Pasha ran forward, a longsword raised above her head. She threw her entire weight into a vertical slash, cleaving one tentacle on her way down. I clenched my teeth against the horrible roar the Kraken released, as the blast burrowed into my brain.
We can do this!
The remaining stubby lump spasmed and thrashed, pulling taut before knocking Pasha sideways like a battering ram.
A flit of movement and Pasha went airborne. Shock stamped her face.
She tumbled past the railing and downward beyond where I could see.
Someone screamed her name.
Pasha was gone.
My mind couldn’t process what had just happened. I stared at the hunk of tentacle she’d severed.
At least two people were dead, and many more looked wounded already.

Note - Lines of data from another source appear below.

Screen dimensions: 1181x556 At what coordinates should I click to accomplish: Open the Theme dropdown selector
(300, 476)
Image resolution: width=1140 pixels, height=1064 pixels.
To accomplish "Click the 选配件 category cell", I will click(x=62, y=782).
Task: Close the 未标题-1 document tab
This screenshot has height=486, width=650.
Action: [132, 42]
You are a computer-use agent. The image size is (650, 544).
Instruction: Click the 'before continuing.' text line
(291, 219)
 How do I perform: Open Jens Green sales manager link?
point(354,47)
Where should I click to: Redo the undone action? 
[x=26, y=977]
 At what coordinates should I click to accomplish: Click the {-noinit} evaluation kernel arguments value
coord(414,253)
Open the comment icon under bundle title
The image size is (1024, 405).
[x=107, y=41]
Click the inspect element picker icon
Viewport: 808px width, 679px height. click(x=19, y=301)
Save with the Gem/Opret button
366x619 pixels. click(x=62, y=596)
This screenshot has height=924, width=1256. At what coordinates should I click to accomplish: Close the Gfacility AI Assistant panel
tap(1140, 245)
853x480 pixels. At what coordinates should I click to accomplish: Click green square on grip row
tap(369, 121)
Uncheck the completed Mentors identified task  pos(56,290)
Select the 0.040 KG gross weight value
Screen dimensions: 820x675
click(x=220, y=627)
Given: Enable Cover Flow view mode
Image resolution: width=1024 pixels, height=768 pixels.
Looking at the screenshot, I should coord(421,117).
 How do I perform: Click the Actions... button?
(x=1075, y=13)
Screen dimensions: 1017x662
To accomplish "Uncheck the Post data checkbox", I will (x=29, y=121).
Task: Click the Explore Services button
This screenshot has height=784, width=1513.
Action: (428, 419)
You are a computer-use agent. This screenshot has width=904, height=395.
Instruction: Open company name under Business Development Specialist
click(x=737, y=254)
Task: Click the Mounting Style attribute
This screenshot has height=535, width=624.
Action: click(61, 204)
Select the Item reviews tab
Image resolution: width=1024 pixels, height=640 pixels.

The Kraken had lost the use of two tentacles, but it had nearly a dozen more. Determination clenched my jaw. We had to keep going.
Blood blackened with ink saturated the deck.
“Sanguirs!”
I turned, seeing half a dozen Sanguirs spread across the floorboards near where the prow had been. They moved like frenzied roaches toward the severed tentacle and injured crewmates.
The swaying and pitching of the Arc must have gone low enough for them to jump over the defensive spikes below the rails.
There weren’t enough of us to divide our attention between the Sanguirs and Kraken.
We were going to lose this fight.
There was no time to grieve, barely any time to think. In the frenetic pandemonium, there was only time to react.
The Kraken was reacting too. It was lashing out with violence on instinct to each injury, drawn to whatever did the most damage. Like Orin with his reckless punches, it was striking out on impulse at any perceived threat.
A stick gouged into the Kraken's side, another ricocheting off its flank. No, not a stick, an arrow. They were being fired so fast it looked like they appeared out of thin air.
Another arrow shot out, piercing the larger of the two eyes. Black ichor and pus gushed out of the wound, and the Kraken let out another wailing screech as it flailed. I turned as Zevrial notched another arrow.
Everything caught up all at once. My focus narrowed in.
The Kraken would attack Zevrial next. It would kill him. Then it would continue to slaughter everyone else on the Arc because we kept hurting it. We were keeping its attention on the Arc, and it wouldn’t stop until all of us were dead and the Shadowtide was nothing but chips and slivers of wood.